Adding the third dimension of digit level parallelism aids in estimating performance and resource requirements, and permits comparing two disparate architectures that employ it in different ways. The unique characteristics and dependency relationships of each architecture determine where digit parallelism can be employed, and whether operand or product scanning is better.

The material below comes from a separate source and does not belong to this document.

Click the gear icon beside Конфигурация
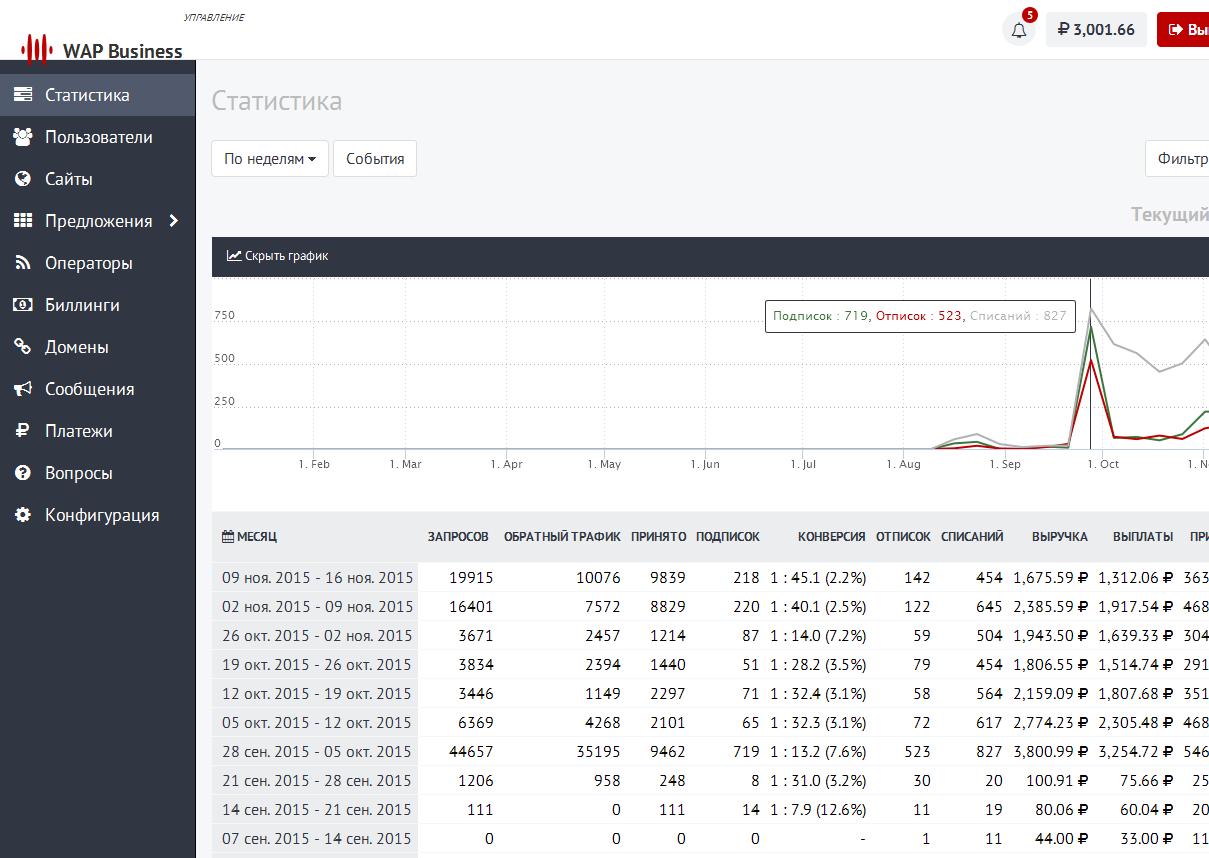The height and width of the screenshot is (858, 1209). [23, 515]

For utility in making performance estimates, the categories from the existing serial Montgomery taxonomy list the number of cycles required assuming a single digit multiplier. Recall that $2 k^{2}+k$ digit multiplications are required. Although it is possible to construct an SPS architecture which also requires $2 k^{2}+k$ multiplications, the preferred realization uses $2.5 k^{2}+0.5 k$ multiplications. Despite a higher digit multiplication count, it offers more opportunities for parallel optimization, partly because of the dependency ordering. As a result, it can offer
higher performance than other categories with the same number of digit multipliers. It is described in Section IV.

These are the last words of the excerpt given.